L’économie de la responsabilité
La valeur d’une prestation ne dépend pas seulement de la difficulté à la produire. Elle dépend du coût de la mauvaise décision. Une bannière, un visuel ou un post se corrigent. Une mauvaise recommandation en situation de crise, d’ingérence, de réglementation ou de réputation peut coûter cher et devenir irréversible. C’est pourquoi l’axe du coût de l’erreur est décisif : il sépare ce que l’IA rend abondant de ce qui reste rare, non parce que c’est difficile à fabriquer, mais parce que se tromper coûte. Le débat pertinent n’est donc pas « l’IA contre la créativité », mais « qui assume, et pour quel risque ».
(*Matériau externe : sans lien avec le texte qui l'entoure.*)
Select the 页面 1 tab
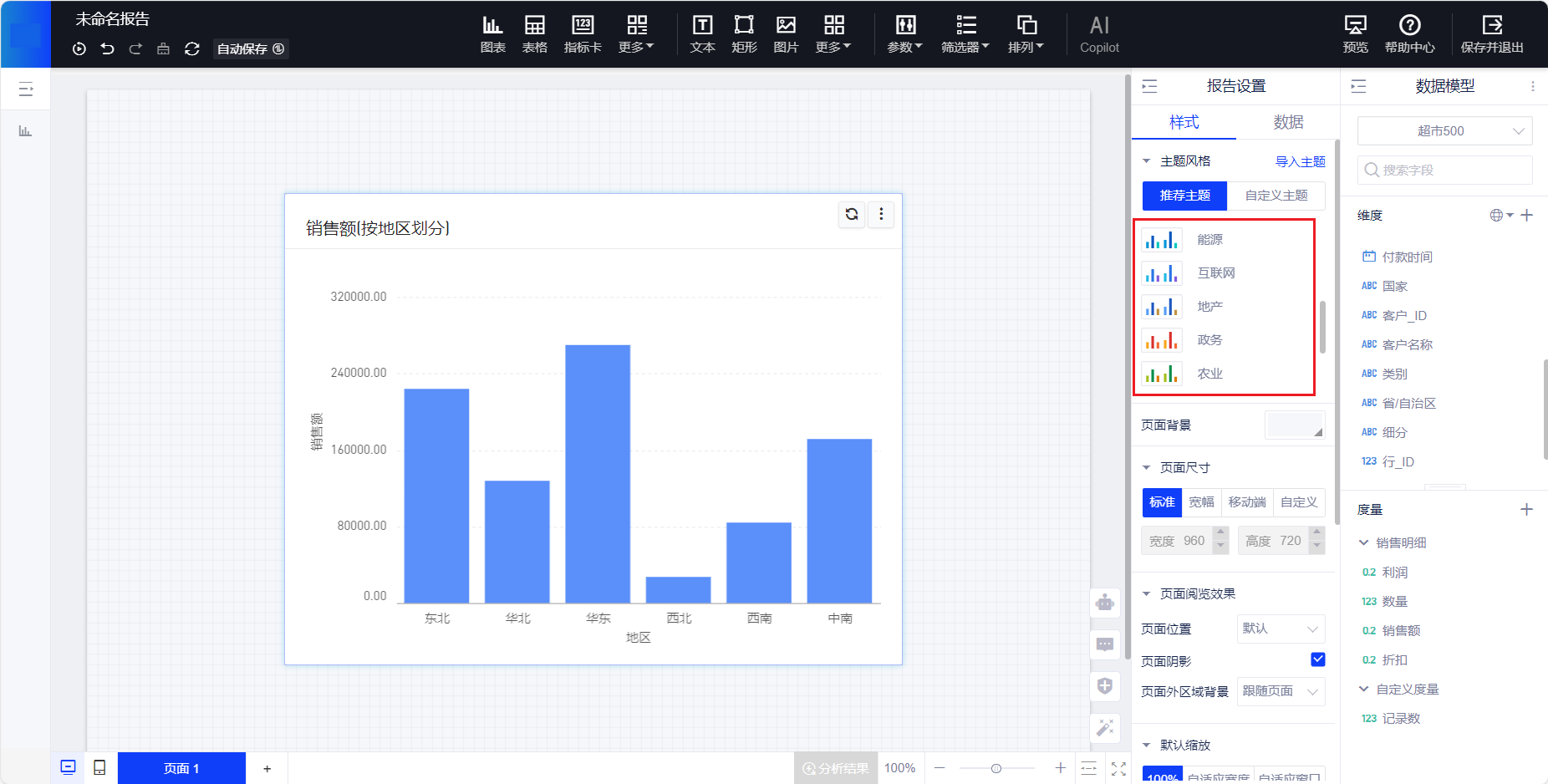1548x784 pixels. (181, 768)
Une mesure à ouvrir : l’indice de substituabilité
La matrice appelle une mesure, que nous présentons comme une méthode ouverte, pas encore comme un résultat. Un indice de substituabilité noterait une prestation ou une agence de 0 à 100 sur quatre dimensions : la standardisabilité de la prestation, la disponibilité d’alternatives, la profondeur des actifs propriétaires (données, méthode publiée, expérience documentée), et le coût d’une erreur. Plus le score est élevé, plus la prestation est facilement remplaçable. ELMARQ ouvre cette mesure sur un échantillon d’agences françaises à partir de critères observables, part revendiquant la stratégie, part publiant une méthode vérifiable, part disposant d’actifs propriétaires, part documentant des capacités de crise ou réglementaires. Les résultats feront l’objet d’une édition dédiée : tant qu’ils ne sont pas produits et publiés avec leur protocole, aucun chiffre d’enquête n’est avancé ici. À titre de repère historique, et non de mesure actuelle, un coefficient de dissociation entre nombre et chiffre d’affaires calculé sur les données INSEE de 2017 vaut environ 2,73 : les mono-unités y étaient 2,73 fois plus présentes dans le nombre d’acteurs que dans le chiffre d’affaires. C’est une photographie de 2017, à ne pas appliquer aux entrées Adgencia.
Pour les dirigeants : classer le besoin avant de choisir l’agence
Le nombre de trophées, la taille de l’équipe ou l’esthétique d’un portefeuille restent des informations, mais ne suffisent plus. Avant de choisir, un dirigeant devrait situer son besoin sur la matrice : plus une tâche est standardisable, vérifiable et réversible, plus la vitesse et le coût unitaire comptent ; plus elle est ambiguë, sensible et coûteuse en cas d’erreur, plus le jugement, les preuves et la gouvernance deviennent déterminants. Puis interroger le prestataire sur ce qui ne s’achète pas en abonnement logiciel : reformule-t-il le problème avant de proposer un livrable ? distingue-t-il les faits, les hypothèses et ses interprétations ? peut-il documenter ses sources et les limites de ses mesures ? qui décide et qui assume la responsabilité ? sait-il exposer un désaccord argumenté à une direction générale ?
Le chiffre de 19 733 ne dit pas que la France dispose de 19 733 alternatives équivalentes. Il dit que produire de la communication est devenu extrêmement accessible. Dans ce contexte, la conclusion la plus utile n’est pas que les agences vont disparaître. C’est que beaucoup ne disparaîtront pas, mais perdront leur pouvoir de fixation des prix : l’IA ne tue pas nécessairement l’entreprise, elle peut transformer son travail en commodité. Être visible n’est plus une preuve de rareté. La rareté, désormais, se prouve sur un problème précis, là où se tromper coûte, et où quelqu’un accepte d’en répondre.